Миасский рабочий 233 Миасский рабочий Миасский рабочий
Миасский рабочий Четверг, 7 декабря 2006 года

Воистину, кто в море не ходил, тот Богу не молился

Его зовут Владимир Емельянович Кондратов.   1961-й. Год-перевертыш. Единицы по краям, то ли 6, то ли 9 в середине. Кажется, вывести из равновесия цифры весьма просто. Найди центр, крутани их волчком — ан нет, результат всегда одинаков. Магия цифр? Баланс противоположностей?

   1961-й. Год побед и трагедий. Первый космонавт земли. О нем планета узнала в тот же день. Первая авария на атомном реакторе подлодки была засекречена на 30 лет. Мир в июле 1961 года едва не закрутился на оси жизни и смерти. Первый отечественный атомный подводный ракетоносец К-19 чуть было не стал той осью. Люди укрощали атом. Атом убивал людей. Исход предопределили люди.

   Из экипажа К-19

   «Все, кто находился в то утро на борту лодки, кто выполнял согласно штатному расписанию свою работу, достойны быть признаны человеческим сообществом людьми, сделавшими каждый на своем месте все возможное для спасения мира на Земле. Присуждение экипажу подлодки К-19 Нобелевской премии мира стало бы достойной оценкой их уникального подвига, значимость которого с течением времени только возрастает…» — заявил в письме в Нобелевский комитет спустя почти 45 лет, в декабре 2005 года, Михаил Горбачев.

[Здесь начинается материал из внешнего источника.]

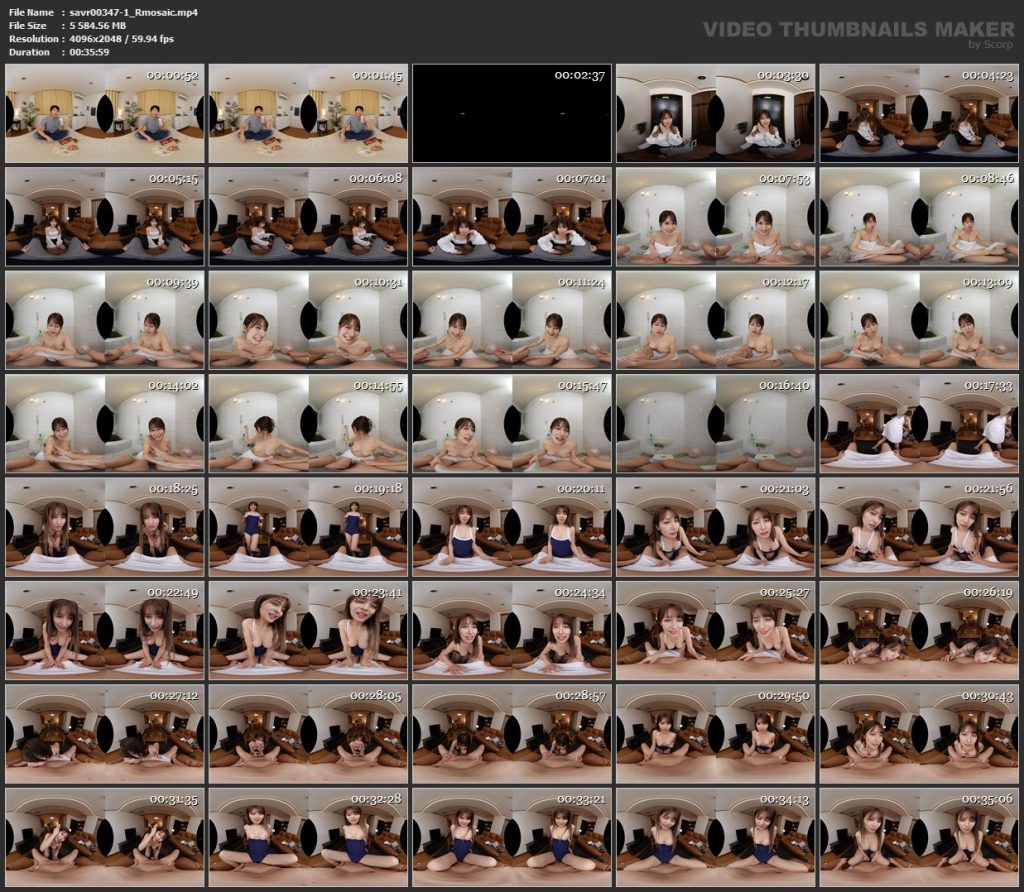Select the thumbnail at timestamp 00:00:52
This screenshot has height=892, width=1024.
104,113
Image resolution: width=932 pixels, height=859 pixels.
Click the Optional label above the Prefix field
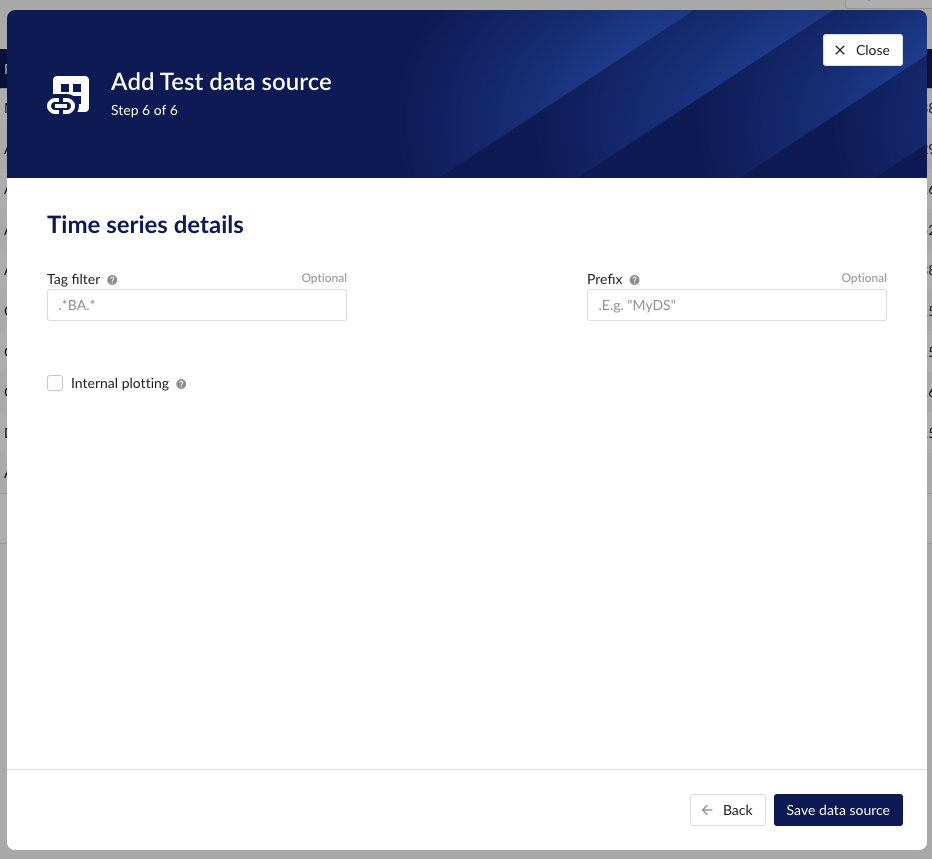(x=864, y=278)
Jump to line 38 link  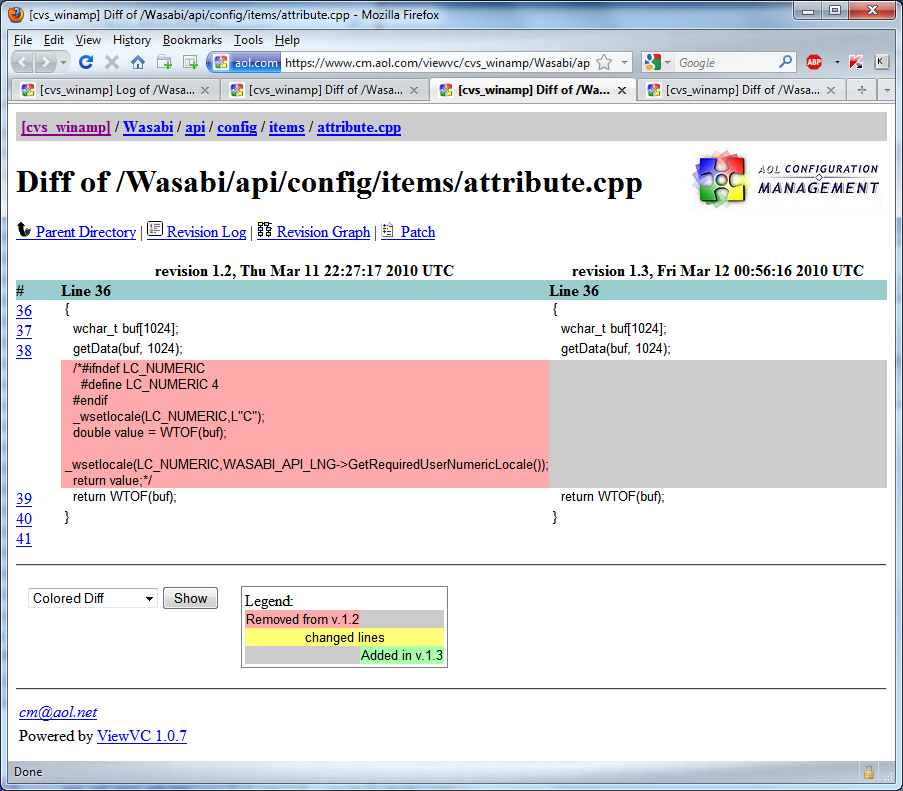click(x=24, y=351)
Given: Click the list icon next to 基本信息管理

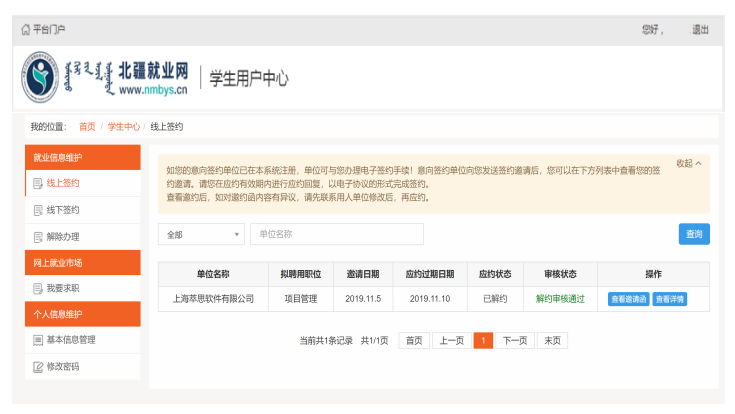Looking at the screenshot, I should click(38, 340).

   Стем, кого мировое сообщество должно признать лауреатом Нобелевской премии мира и, может, все-таки признает, мы сидим в уютной комнате небольшой квартиры обычной пятиэтажки машгородка. Его зовут Владимир Емельянович Кондратов. Он родом из Оренбургской области. После службы на Северном флоте приехал к другу в Миасс, остался в городе и стал работать в НПО электромеханики. И никто: ни начальство, ни сослуживцы, ни даже родители — все эти годы не знал, что Владимир Емельянович в 1961 году был среди тех, кто столкнулся с вышедшим из-под контроля человека атомом.

   Н столе книги, альбомы, правительственные награды, любительские фотоснимки. Трудно в симпатичном черноволосом моряке на фотографиях признать собеседника. В. Кондратову далеко за шестьдесят, есть дети, внуки. Но глаза… живые, приветливые. Они не стареют, только мудрее становится взгляд. Читаю на обороте снимка: «Вовка Кондратов. Северодвинск. АПЛ — К-19». У Вовки, видно так он привык себя называть, открытость души и простота располагают к непринужденному, откровенному разговору.

   — На К-19 нас набирали добровольно. С каждым беседовали персонально, спрашивали, желаем ли мы служить на новых кораблях, а именно на атомных подводных лодках. Спросили и меня: пойдешь? Конечно пойду, интересно же, — вспоминает Владимир Емельянович. — Желание было огромное: как-никак новое, никому не известное. Медкомиссию проходили как космонавты. Нас сразу предупредили в письмах: ни слова про ракеты и атом. Под таким секретом я был зачислен в команду К-19 старшим инструктором — оператором управления ракетной стрельбой БЧ-2. Те ребята, кто обслуживал реактор, проходили службу вначале в Обнинске на первой атомной электростанции. Мне довелось участвовать в испытаниях лодки у пирса, потом в ходовых с погружением в Белом море. Первая наша задача была после завода-изготовителя выявить и устранить течи, загерметизировать лодку. Капало то там, то тут. В реакторном отсеке тоже закапало. У кто-то из штабных заиграли нервы. Они тоже присутствовали на испытаниях. В общем, дали команду на аварийное всплытие. Продувка на оба борта — и лодка, как пробка из воды. Рубка высокая, метров шестнадцать, а лодка не была еще как следует отбалансирована. Ближе к поверхности лодку завернуло. У нас где была голова, оказались ноги. На поверхности лодку хорошо так поболтало из стороны в сторону. В общем, всплыли, рядом корабль сопровождения. Вышли на палубу, на море такая тишина, и мы, ни слова, ни полслова, закурили. И тут пошли шуточки, молодые же, елки-палки, у того шишка, у другого синяк. Смеху было! С конца 1959-го по 1961-й служил на К-19. Наша служба была — это отработка боевых задач: автономное плавание, торпедные и ракетные стрельбы.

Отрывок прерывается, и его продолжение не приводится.